The SEIU maintains that landlords cheat the District out of tens of millions of dollars a year by abusing the assessment appeal process. The landlords say the SEIU is harassing them as part of the organizing campaign.
When the SEIU first tried to get an appeal initiative on the ballot in 1990, the landlords, led by the Apartment and Office Building Association of Metropolitan Washington, went to court and delayed the initiative for several years. And after voters approved the measure by a landslide last year, the association continued to fight it, pulling together a wide-ranging coalition of business groups to petition the control board.
Shaun Pharr, the association's vice president for government relations, said his group believes that "a fraud was perpetrated on the voters last year" because backers of Initiative 51 made claims about savings that the building owners dispute.
"It is not undemocratic to undo the fraudulent misrepresentation that was put over on the voters," Pharr said.

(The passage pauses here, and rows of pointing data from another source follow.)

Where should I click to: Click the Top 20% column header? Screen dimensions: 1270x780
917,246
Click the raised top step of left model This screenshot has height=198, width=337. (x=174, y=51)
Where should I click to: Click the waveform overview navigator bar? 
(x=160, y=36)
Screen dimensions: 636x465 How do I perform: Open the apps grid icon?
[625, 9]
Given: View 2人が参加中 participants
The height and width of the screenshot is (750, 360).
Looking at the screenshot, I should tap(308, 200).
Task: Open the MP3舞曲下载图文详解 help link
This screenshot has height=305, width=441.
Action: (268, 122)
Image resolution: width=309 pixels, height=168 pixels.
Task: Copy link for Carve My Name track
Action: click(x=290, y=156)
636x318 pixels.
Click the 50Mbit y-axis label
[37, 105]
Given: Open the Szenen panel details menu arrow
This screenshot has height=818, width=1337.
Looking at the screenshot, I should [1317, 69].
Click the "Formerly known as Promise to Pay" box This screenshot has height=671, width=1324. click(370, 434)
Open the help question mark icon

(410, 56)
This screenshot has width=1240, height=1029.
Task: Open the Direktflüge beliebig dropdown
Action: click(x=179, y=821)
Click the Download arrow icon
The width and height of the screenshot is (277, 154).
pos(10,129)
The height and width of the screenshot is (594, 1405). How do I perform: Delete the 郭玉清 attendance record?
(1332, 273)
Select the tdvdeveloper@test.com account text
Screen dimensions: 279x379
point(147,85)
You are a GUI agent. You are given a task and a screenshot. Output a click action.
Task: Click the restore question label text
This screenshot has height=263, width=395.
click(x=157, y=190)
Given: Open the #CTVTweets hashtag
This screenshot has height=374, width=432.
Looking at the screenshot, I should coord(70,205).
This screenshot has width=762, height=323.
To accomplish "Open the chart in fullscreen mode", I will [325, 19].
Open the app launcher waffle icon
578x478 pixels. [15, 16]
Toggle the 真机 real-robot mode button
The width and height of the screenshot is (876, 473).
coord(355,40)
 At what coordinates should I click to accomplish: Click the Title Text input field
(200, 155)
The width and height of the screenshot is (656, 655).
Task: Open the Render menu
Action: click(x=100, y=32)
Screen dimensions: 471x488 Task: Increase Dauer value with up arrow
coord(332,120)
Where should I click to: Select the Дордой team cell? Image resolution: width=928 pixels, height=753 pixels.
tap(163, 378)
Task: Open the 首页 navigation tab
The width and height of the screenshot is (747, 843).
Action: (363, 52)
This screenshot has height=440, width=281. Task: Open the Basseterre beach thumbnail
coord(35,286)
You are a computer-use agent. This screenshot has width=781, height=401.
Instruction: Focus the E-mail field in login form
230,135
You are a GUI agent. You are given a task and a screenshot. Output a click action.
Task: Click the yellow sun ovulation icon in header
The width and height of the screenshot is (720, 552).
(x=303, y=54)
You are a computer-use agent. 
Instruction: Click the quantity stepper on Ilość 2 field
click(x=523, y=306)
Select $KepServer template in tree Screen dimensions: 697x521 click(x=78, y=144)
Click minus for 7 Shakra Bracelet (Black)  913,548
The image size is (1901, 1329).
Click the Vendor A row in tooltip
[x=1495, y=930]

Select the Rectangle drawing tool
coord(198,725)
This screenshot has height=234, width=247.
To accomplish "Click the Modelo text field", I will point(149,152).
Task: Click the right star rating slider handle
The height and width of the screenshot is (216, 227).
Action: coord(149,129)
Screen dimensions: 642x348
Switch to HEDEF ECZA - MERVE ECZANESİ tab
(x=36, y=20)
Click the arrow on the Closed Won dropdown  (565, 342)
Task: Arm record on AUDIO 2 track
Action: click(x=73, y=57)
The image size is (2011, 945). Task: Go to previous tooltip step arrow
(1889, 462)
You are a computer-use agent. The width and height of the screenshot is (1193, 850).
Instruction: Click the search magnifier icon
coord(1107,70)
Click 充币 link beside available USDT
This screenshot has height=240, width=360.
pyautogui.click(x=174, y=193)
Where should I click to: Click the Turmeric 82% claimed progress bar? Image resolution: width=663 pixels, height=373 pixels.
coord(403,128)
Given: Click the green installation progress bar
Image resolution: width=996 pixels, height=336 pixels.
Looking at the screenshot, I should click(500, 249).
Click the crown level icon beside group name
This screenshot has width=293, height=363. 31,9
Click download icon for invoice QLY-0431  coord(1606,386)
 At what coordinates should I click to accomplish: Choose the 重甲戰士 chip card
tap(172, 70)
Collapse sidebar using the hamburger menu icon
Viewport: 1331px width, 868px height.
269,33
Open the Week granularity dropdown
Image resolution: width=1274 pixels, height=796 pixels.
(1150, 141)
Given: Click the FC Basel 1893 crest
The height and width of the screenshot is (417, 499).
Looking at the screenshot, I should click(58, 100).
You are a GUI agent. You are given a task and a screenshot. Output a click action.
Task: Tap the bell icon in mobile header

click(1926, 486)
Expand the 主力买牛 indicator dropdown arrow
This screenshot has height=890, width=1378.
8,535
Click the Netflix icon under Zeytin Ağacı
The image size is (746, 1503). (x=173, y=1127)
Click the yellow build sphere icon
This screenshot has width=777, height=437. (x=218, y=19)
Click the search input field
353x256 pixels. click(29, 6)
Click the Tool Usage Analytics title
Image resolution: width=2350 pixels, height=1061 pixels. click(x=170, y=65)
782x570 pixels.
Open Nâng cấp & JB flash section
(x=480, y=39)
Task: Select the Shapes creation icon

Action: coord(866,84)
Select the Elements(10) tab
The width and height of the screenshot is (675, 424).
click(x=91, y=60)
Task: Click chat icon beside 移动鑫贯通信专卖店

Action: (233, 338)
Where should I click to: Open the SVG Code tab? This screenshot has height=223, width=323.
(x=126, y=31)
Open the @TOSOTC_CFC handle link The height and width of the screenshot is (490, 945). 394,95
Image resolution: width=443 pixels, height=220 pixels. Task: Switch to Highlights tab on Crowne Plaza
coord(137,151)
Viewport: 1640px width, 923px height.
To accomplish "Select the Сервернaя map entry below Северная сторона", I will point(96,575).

Supporters and opponents of the initiative laid out their arguments at a control board hearing last week.
"The current system is flawed, ripe for corruption, appears to offer biased treatment and does not necessarily ensure that all District of Columbia property owners are paying their fair share of property taxes," said the Rev. Graylan Ellis-Hagler, senior minister of Plymouth Congregational United Church of Christ and co-chairman of the Right to Know Committee, which campaigned for the initiative last year. He and other initiative backers argued that rather than hurt the city's finances, the measure would help the District by bringing in more property tax revenue.
But the initiative could have a "chilling effect on business," said Na\twar M. Gandhi, the city's deputy chief financial officer for tax and revenue. "It requires business owners and taxpayers to open confidential data on revenue, vacancy and expenses to third parties. . . . It could also result in a considerable number of frivolous or meritless appeals, which are expensive and would cause an administrative nightmare."
The measure, he said, also could allow "the harassment of property owners and the District government by appellants with vested interests or hidden agendas."
Marie Drissel, a longtime local activist who is regarded as an expert on the appeal system, opposed the measure last year but testified at the control board hearing in favor of enacting it -- if there were regulations designed to prevent frivolous appeals.
"I was opposed, but . . . for the control board to take this on when 80 percent voted in favor is a stupid political move," she said in an interview.
No matter what the control board decides, the controversy likely will remain. If the board overturns the measure, backers could sue the board, just as the elected school board has done. If the board approves the measure, Congress still must sign off on it, and the landlords say they would lobby lawmakers to overturn the measure.
"We feel strongly enough about this," Pharr said. "We feel a fraud has been perpetrated on the city."